Hoy habrá una lluvia de estrellas, de meteoritos: las Líridas. Me enteré. Hoy habrá quizás más temblores en medio de la noche aunque no se sientan.

Me ilusioné pensando que iba a poder ver ese fenómeno natural lejano, para nada igual de peligroso que un terremoto justo bajo mis pies. Ver la naturaleza a distancia, sin que nos arrase. “En medio de este virus creer eso es absurdo”, me dije.

Igual pensé en armar el plan. Programar a qué hora sería, buscar cómo encontrar esas estrellas atravesando el cielo.

Una amiga astrónoma, para nada romántica en estos asuntos, compartió un wasap: “para los que quieran probar si pueden ver las Líridas… que veo que es tema de los diarios. Les comento que la estrella más brillante de Lira es Vega y está saliendo en el NE a las 2:30 de la madrugada. El punto en el cielo de donde parecen provenir los meteoros sale una hora antes; es decir está más lejos de horizonte… Por eso no tienen una referencia. Será difícil de ubicar. Nadie puede estar seguro de que se verán muchos objetos”.

Fin del plan.

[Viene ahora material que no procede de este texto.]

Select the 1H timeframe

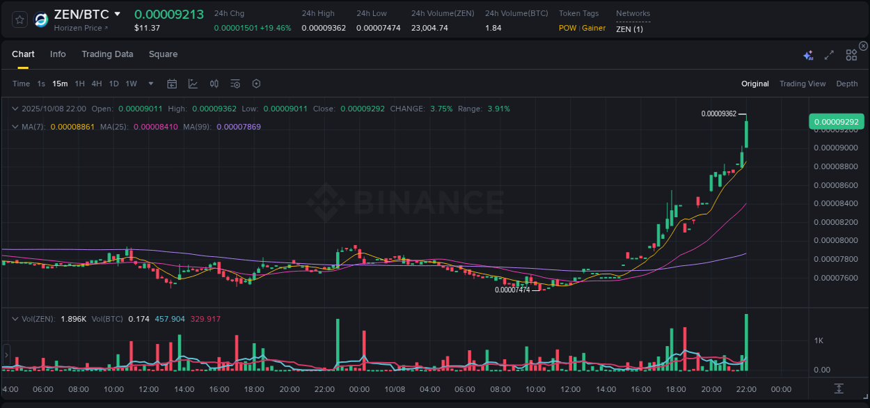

Mi astrónoma amiga no hizo más que reafirmarme que ese nuevo horizonte de esperanza se va a hacer esperar. Por ahora es lo que es, no hay más. Nada que esperar.

El virus conspira contra la idea del romanticismo y la lluvia de estrellas tan de película.

El virus es todo al desnudo, todo evidente, todo crudeza y en carne viva. El virus llega y se muestra sin disimulo.